_Your objective_.
Every line in the listing below from the one with "Task: Click the cool icon on 5月D-ピピコ entry" through the one with "Given: Switch to the About tab" is to be reproduced exactly, both ends included; leave out the rest.

_Supplied entries_.
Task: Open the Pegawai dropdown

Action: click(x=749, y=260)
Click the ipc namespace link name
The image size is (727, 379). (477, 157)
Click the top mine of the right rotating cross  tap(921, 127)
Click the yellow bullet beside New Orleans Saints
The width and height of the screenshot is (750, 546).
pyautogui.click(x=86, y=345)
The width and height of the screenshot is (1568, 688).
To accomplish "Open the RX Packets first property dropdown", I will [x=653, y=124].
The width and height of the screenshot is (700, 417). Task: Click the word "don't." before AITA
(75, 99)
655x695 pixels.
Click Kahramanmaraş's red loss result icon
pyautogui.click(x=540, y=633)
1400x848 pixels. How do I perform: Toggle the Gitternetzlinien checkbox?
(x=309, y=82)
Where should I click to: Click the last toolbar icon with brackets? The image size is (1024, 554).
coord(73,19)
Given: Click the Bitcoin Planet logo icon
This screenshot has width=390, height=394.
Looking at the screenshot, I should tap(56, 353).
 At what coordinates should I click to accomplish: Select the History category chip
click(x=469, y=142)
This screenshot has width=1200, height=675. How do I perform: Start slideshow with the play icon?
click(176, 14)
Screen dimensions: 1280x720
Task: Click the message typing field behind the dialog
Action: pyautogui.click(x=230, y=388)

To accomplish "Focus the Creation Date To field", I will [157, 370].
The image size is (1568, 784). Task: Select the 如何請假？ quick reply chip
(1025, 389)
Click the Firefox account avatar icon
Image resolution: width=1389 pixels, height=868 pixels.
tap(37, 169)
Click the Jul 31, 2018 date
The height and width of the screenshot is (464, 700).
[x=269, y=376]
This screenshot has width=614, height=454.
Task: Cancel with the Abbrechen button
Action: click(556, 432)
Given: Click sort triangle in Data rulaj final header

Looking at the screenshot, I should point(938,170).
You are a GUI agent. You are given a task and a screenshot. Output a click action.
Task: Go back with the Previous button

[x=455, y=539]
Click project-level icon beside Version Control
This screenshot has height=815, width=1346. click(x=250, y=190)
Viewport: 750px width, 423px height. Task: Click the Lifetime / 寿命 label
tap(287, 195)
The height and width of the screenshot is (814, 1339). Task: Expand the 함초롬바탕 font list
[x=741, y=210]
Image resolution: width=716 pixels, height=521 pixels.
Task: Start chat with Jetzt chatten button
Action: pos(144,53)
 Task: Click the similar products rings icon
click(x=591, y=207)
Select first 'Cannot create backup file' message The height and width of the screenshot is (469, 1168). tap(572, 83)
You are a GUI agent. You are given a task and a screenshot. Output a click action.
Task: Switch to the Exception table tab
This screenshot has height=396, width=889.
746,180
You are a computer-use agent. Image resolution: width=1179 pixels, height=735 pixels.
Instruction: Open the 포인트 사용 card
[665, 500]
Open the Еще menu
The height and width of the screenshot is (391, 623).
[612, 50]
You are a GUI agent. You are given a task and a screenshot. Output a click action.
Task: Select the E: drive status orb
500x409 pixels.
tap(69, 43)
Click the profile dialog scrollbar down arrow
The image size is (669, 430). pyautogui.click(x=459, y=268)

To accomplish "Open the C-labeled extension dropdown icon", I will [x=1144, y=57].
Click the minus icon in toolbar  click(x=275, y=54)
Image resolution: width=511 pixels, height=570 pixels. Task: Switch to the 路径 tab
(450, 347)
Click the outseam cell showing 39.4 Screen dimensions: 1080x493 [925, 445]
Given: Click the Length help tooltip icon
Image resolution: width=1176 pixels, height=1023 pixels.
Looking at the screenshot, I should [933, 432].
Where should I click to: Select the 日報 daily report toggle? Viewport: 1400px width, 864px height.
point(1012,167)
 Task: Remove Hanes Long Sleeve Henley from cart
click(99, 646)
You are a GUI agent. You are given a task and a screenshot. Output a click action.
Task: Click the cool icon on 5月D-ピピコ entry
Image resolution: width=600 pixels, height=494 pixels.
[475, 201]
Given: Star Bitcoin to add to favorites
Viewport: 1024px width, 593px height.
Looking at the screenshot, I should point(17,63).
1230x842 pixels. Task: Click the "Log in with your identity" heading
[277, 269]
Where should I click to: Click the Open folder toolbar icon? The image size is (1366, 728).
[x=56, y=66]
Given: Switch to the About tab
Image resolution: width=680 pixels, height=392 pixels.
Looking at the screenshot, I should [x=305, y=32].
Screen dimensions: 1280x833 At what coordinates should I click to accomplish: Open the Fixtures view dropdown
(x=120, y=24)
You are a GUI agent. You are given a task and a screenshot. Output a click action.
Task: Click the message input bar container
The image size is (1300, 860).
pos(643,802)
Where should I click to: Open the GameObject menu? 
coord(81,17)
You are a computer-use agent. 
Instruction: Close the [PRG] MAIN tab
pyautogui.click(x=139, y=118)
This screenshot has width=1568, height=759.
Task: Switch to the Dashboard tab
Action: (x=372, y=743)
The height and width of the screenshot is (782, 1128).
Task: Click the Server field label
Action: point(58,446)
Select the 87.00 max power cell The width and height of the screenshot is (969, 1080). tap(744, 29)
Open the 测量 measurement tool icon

_Written answer_.
Task: Click the cool icon on 5月D-ピピコ entry
Image resolution: width=600 pixels, height=494 pixels.
[475, 201]
Given: Star Bitcoin to add to favorites
Viewport: 1024px width, 593px height.
Looking at the screenshot, I should point(17,63).
1230x842 pixels. Task: Click the "Log in with your identity" heading
[277, 269]
Where should I click to: Click the Open folder toolbar icon? The image size is (1366, 728).
[x=56, y=66]
Given: Switch to the About tab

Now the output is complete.